Now I need to add VO 2VB. I am very fresh for e-sys to add VO.

I have study the document for Add VO Coding Guide but I don't understand at the last (after code all relative ECU) procedure, no more action need to take?

Thank you.


----------



## Almaretto (Nov 17, 2015)

hongkongloftus said:


> Hi
> 
> I also want to retrofit TPMS on my X1 F48. My car is built in the receiver, so I only bought 4 Sensors and installed them.
> 
> ...


E-sys is smart enough, based on vehicle profile, to make all necessary changes to car files if adding or removing factory options.

So, modifying FA is not enough; but using loaded & activated FA to VO code necessary ECU's is all that is necessary.


----------



## hongkongloftus (Dec 7, 2005)

Almaretto said:


> E-sys is smart enough, based on vehicle profile, to make all necessary changes to car files if adding or removing factory options.
> 
> So, modifying FA is not enough; but using loaded & activated FA to VO code necessary ECU's is all that is necessary.


Hi Almaretto, thank you for your reply.

I checked from NCD/CAFD tools to find out there have four ECU involved for adding VO 2VB, that is, BDC_BODY, BKOMBI, HU_ENTRYNAV and DSC2.

So I prepare a add VO 2VB procedure in step by step to let me easy to process. Would you please help me to take a look and let me have the comment? I know the procedure is long and I appreciate if you can help.

1.	Open E-sys
2.	Click "Connect" icon
3.	Connect Target
4.	On "Expert Mode", choose "Coding"
5.	Read FA
6.	Save FA to new file name (xyz.xml)
7.	Click "Edit" on FA, then change to FA-editor page automatically
8.	Expend FA Folder until SALAPA-Element
9.	Click "SALAPA-Element", a VO list show on the bottom window
10.	Add [2VB] by typing into the list and the 2VB should be added in alphabetical order of the existing VO list.
11.	Click "SAVE" bottom at the right corner on window
12.	Right click FA and calculate FP
13.	If no error show, click "floppy disk" icon to save the new FA
14.	New FA has been saved
15.	On Expert Mode, click "VCM"
16.	Select "File", load saved FA file [xyz.xml] on Vehicle Order
17.	Right click on "FA" under Vehicle Order (File) and calculate FP again
18.	Select "VCM Master", click "write FA FP", then new FA write to the car
19.	Select "Coding" under Expert Mode
20.	Read FA under Vehicle Order
21.	Activate FA
22.	Click "Read ECU" under SVT Actual *cause F48 is Read ECU instead SVT*
23.	Right click on involved ECU *not CAFD* including BDC_Body, BKOMBI, HU_Entrynav and DSC2 one by one for "CODE" process
24.	After right click one ECU, then select "Code"
25.	Repeat all related ECU.
26.	After code 4 ECU, the procedures are finished. Check i-drive, the TPMS function have been shown.
27. Check pressure, if ok, drive to make the tire warm and check pressure again.

Thank you.


----------



## Almaretto (Nov 17, 2015)

hongkongloftus said:


> Hi Almaretto, thank you for your reply.
> 
> I checked from NCD/CAFD tools to find out there have four ECU involved for adding VO 2VB, that is, BDC_BODY, BKOMBI, HU_ENTRYNAV and DSC2.
> 
> So I prepare a add VO 2VB procedure in step by step to let me easy to process. Would you please help me to take a look and let me have the comment? I know the procedure is long and I appreciate if you can help.

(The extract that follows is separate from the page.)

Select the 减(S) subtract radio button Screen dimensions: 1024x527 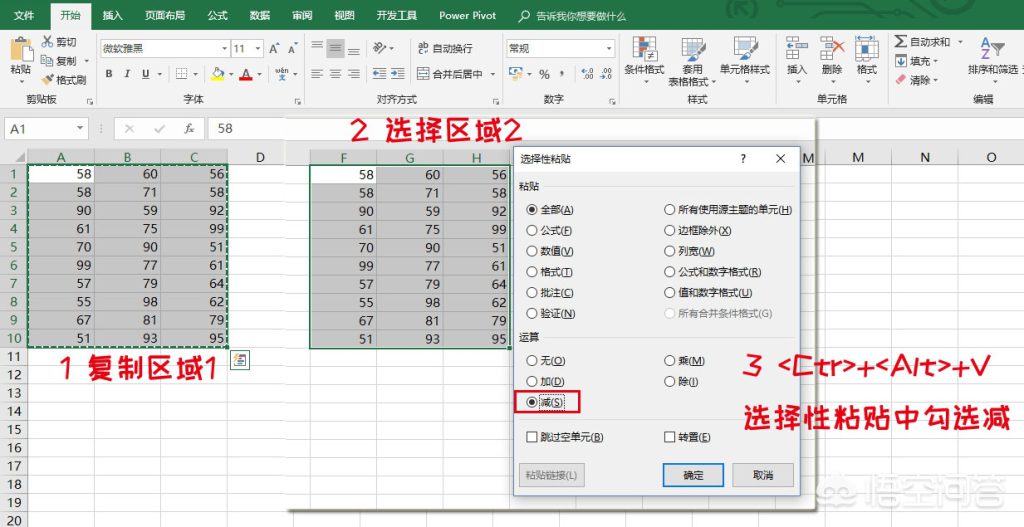532,402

Steps 15-18 are not necessary.


----------



## hongkongloftus (Dec 7, 2005)

Almaretto said:


> Steps 15-18 are not necessary.


Hi Almaretto

Just want to update you.

Add Vo successful and my TPMS have been worked now. Thank you for your help.

I think maybe different region or version, I need to do the 15 to 18 as well to make the VO add into my car.

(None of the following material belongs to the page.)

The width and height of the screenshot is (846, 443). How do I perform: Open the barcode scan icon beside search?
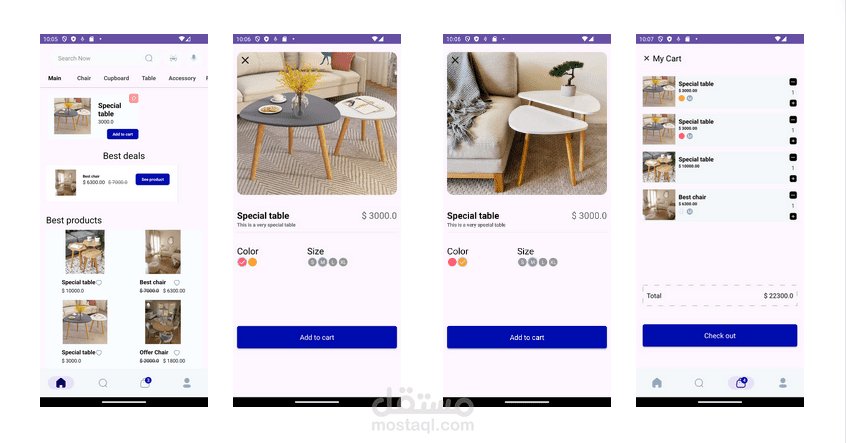(x=173, y=58)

Also at step 19, after selected "Coding", there have a popup as follow to show and I click "Yes" to process.

One more thing, I need to code the HU_ENTRYNAV RDC_DRUCK_TEMP >> druck_und_temperatur to show the temperature and pressure together.

Happy for done.:rofl:


----------



## Almaretto (Nov 17, 2015)

hongkongloftus said:


> Hi Almaretto
> 
> Just want to update you.
> 
> ...


Writing is not necessary, but can be done to VCM.

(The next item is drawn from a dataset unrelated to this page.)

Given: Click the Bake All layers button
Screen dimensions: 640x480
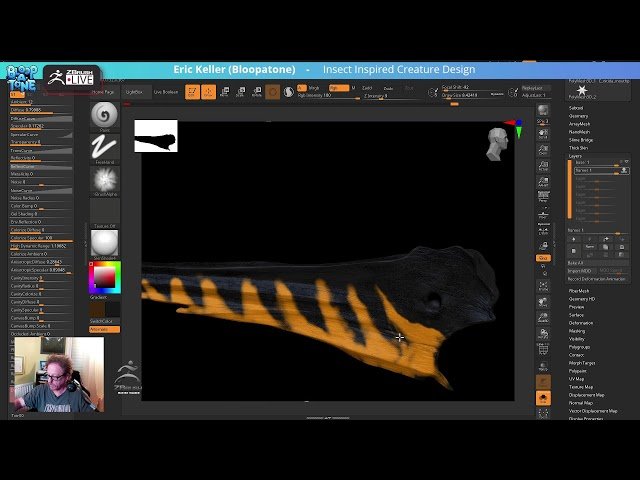Looking at the screenshot, I should click(576, 263).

The popup is because you modified FA and they want to know if you wish to reload with changes.


----------



## hongkongloftus (Dec 7, 2005)

I see, thank you

Sent from my ASUS_Z00UD using Bimmerfest mobile app


----------



## Almaretto (Nov 17, 2015)

hongkongloftus said:


> I see, thank you
> 
> Sent from my ASUS_Z00UD using Bimmerfest mobile app


:thumbup:


----------



## bregan (Jan 11, 2020)

Hey guys,

sorry to revive a very old thread. i'm trying to retrofit TPMS on my F46 gran tourer.

I've managed to get it working by VO coding HU_Entrynav2 Kombi and DSC2.
However, i'm trying to understand the specific codes needed in the DSC2 ECU. 
Many other threads indicated that FDL coding the ICM module is required as well, however F46 does not have an ICM ecu.

Is anyone able to share the exact FDL codes required in HU_Entrynac2, Kombi and DSC2?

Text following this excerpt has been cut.